SQL is a domain-specific language used in programming and designed for managing data held in a relational database management system (RDBMS), or for stream processing in a relational data stream management system (RDSMS). It is particularly useful in handling structured data where there are relations between different entities/variables of the data. SQL offers two main advantages over older read/write APIs like ISAM or VSAM: first, it introduced the concept of accessing many records with one single command; and second, it eliminates the need to specify how to reach a record, e.g. with or without an index.
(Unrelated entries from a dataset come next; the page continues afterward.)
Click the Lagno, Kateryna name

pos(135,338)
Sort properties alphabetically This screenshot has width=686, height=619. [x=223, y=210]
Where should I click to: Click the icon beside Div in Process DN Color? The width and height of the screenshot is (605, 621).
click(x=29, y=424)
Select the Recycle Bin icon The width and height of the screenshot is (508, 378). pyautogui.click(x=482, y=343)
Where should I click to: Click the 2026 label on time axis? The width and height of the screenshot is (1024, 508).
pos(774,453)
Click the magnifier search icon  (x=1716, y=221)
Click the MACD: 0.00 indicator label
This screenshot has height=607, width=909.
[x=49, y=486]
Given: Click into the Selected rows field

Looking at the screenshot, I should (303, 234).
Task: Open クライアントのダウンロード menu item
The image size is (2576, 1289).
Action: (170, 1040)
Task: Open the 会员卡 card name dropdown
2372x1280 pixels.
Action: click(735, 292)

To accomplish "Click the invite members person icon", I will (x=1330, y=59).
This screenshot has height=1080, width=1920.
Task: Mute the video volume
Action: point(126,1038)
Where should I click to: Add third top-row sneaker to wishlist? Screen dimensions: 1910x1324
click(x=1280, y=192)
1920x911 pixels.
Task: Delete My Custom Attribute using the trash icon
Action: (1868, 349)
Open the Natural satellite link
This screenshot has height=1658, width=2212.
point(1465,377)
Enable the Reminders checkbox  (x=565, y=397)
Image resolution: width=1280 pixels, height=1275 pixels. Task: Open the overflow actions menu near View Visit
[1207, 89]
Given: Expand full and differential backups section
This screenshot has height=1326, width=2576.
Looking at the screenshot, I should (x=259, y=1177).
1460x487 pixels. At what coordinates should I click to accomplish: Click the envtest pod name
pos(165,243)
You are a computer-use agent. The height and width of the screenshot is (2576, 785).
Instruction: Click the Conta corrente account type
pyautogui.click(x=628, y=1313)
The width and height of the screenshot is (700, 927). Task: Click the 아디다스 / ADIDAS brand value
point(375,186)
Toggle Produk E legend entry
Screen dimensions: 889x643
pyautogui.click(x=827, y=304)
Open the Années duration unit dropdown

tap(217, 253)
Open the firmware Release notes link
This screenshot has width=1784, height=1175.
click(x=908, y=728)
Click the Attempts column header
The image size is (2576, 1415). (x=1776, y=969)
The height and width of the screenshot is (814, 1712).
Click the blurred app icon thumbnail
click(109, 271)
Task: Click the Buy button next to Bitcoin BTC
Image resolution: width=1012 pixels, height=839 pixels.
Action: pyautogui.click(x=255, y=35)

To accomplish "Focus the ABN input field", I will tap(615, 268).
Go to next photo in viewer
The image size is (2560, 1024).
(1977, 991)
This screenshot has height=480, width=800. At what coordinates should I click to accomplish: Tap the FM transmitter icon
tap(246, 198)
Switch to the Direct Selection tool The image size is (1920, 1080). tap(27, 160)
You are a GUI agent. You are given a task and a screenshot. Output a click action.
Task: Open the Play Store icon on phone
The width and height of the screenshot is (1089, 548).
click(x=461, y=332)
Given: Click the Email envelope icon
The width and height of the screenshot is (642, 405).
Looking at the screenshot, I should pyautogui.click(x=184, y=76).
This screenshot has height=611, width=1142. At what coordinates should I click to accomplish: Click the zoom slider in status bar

Originally based upon relational algebra and tuple relational calculus, SQL consists of many types of statements, which may be informally classed as sublanguages, commonly: a data query language (DQL),[a] a data definition language (DDL),[b] a data control language (DCL), and a data manipulation language (DML)[c]. The scope of SQL includes data query, data manipulation (insert, update and delete), data definition (schema creation and modification), and data access control. Although SQL is often described as, and to a great extent is, a declarative language (4GL), it also includes procedural elements.
SQL was one of the first commercial languages for Edgar F. Codd's relational model, as described in his influential 1970 paper, "A Relational Model of Data for Large Shared Data Banks". Despite not entirely adhering to the relational model as described by Codd, it became the most widely used database language.
SQL became a standard of the American National Standards Institute (ANSI) in 1986, and of the International Organization for Standardization (ISO) in 1987. Since then, the standard has been revised to include a larger set of features. Despite the existence of such standards, most SQL code is not completely portable among different database systems without adjustments.